YOUR ASSIGNMENT ::
Output exactly the lines below from the one containing "Given: Click the Couverture menu label" to the last line, both included. Omit pictures.

RECORDS FOR THIS TASK ::
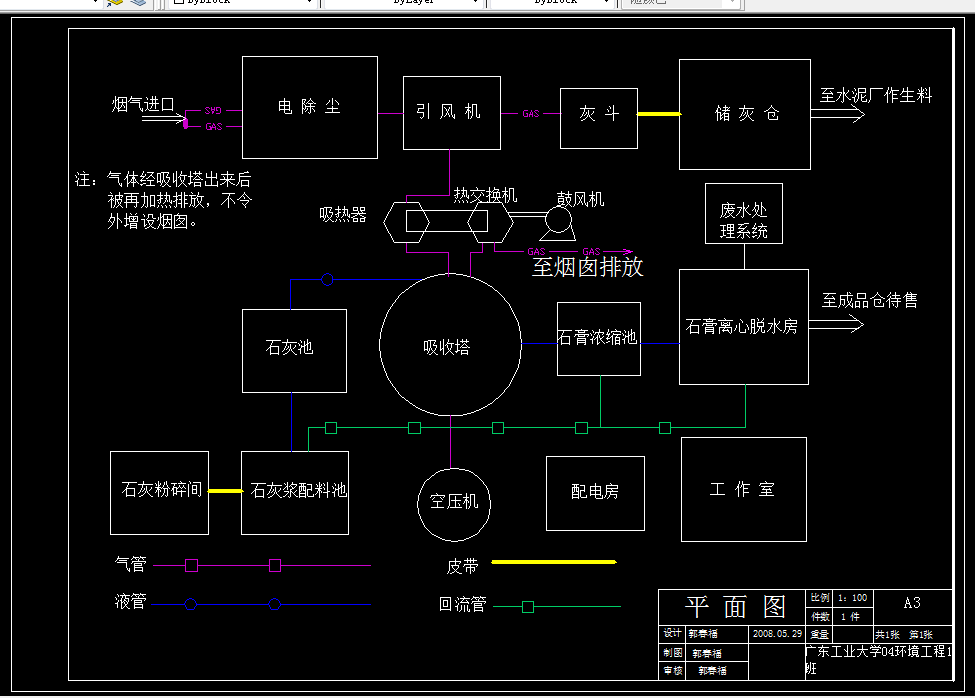
Task: Select the 空压机 circle
Action: pos(453,504)
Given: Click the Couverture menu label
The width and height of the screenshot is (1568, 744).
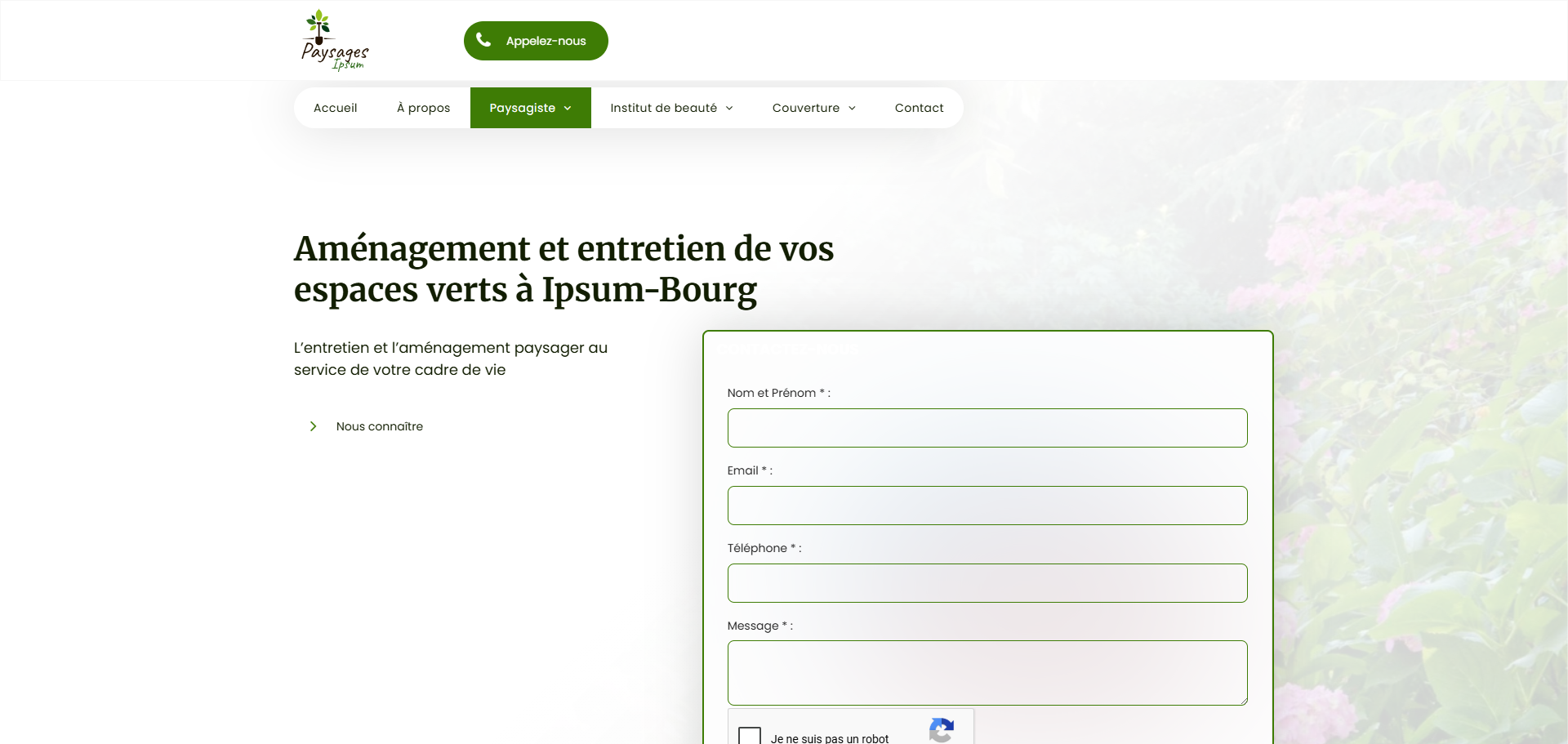Looking at the screenshot, I should click(x=805, y=108).
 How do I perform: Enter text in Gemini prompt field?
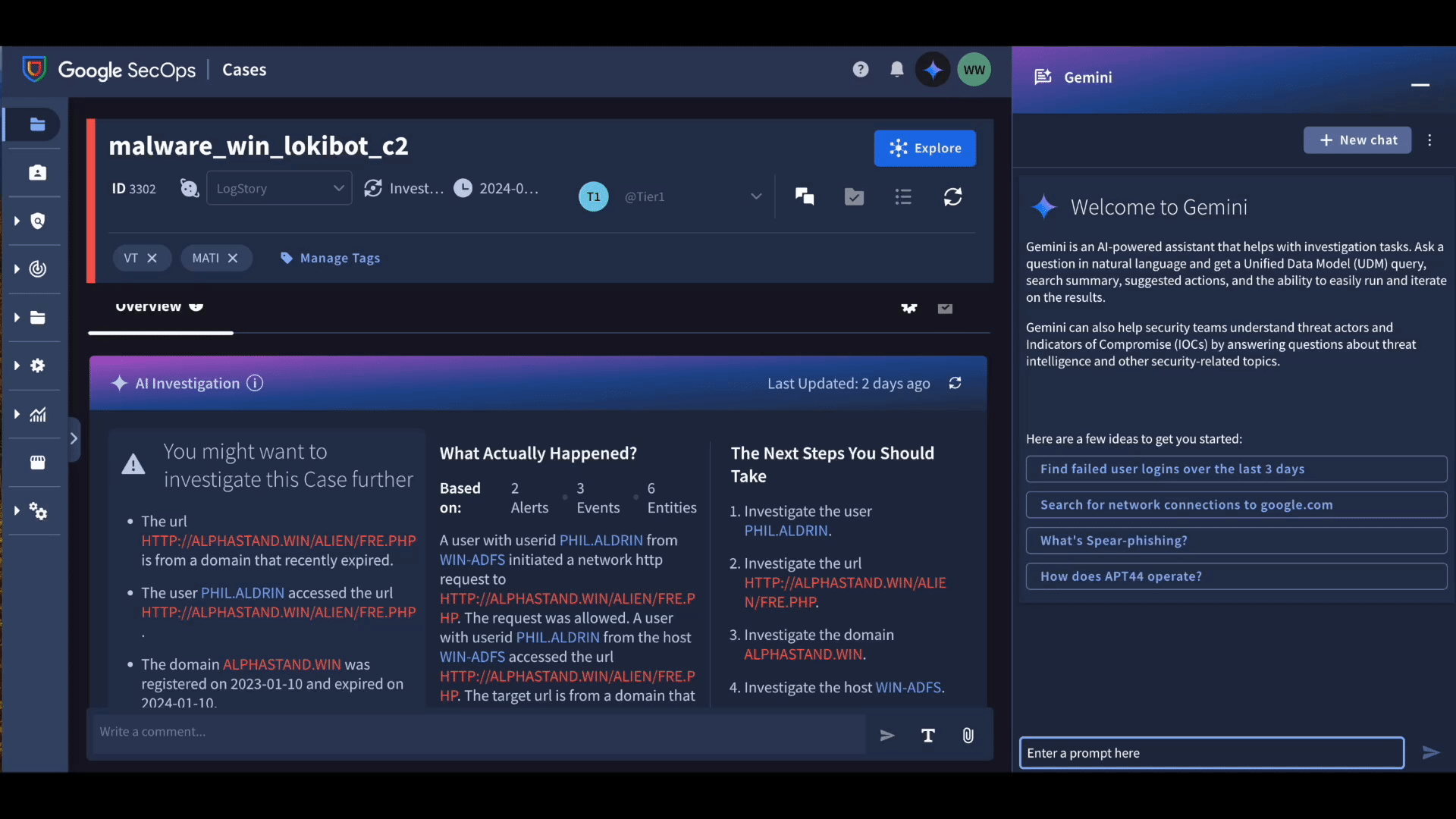(x=1211, y=753)
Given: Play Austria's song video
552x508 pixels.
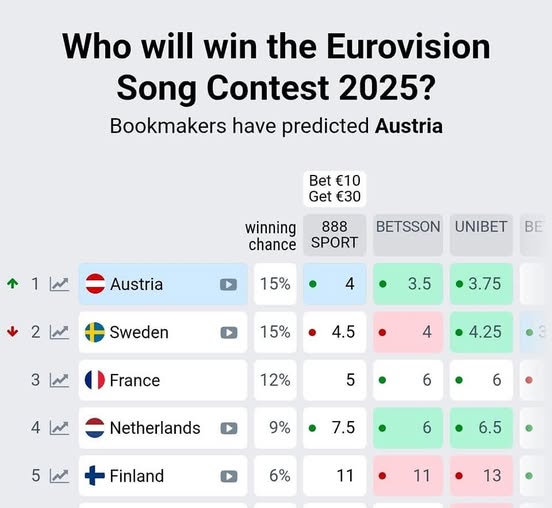Looking at the screenshot, I should pos(228,284).
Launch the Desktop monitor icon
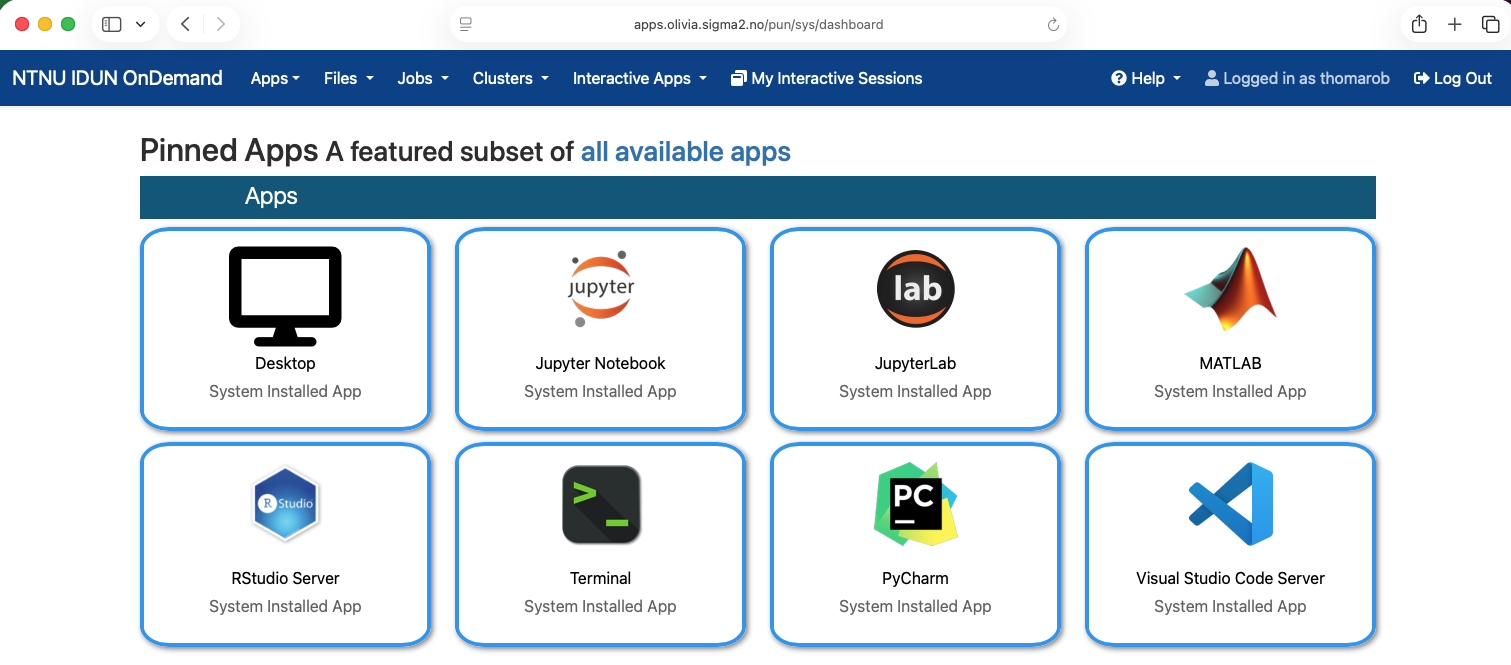This screenshot has width=1511, height=665. [285, 289]
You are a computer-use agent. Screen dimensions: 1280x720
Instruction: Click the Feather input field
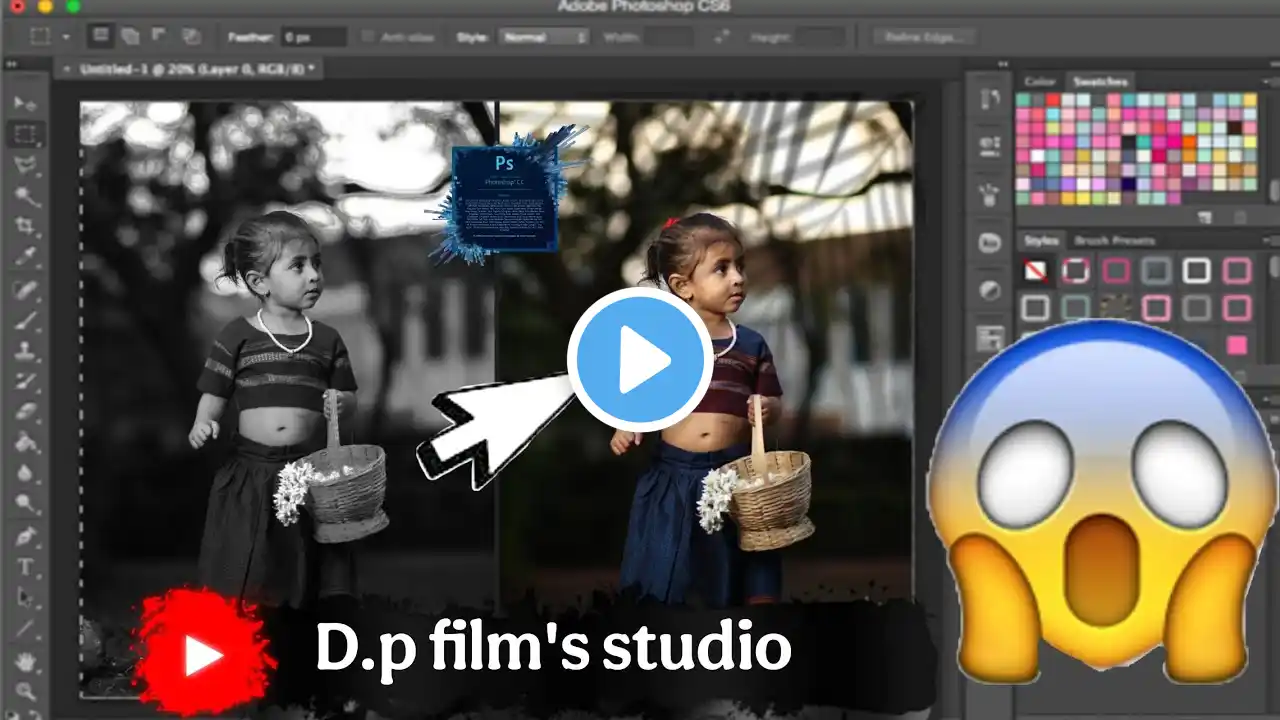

RESPONSE TO THIS TASK ::
Given: Click the Couverture menu label
The width and height of the screenshot is (1568, 744).
Looking at the screenshot, I should click(x=805, y=108).
 How do I perform: Enter text in Gemini prompt field?
(x=1211, y=753)
Given: Play Austria's song video
552x508 pixels.
Looking at the screenshot, I should pos(228,284).
Launch the Desktop monitor icon
This screenshot has width=1511, height=665. [285, 289]
You are a computer-use agent. Screen dimensions: 1280x720
Instruction: Click the Feather input field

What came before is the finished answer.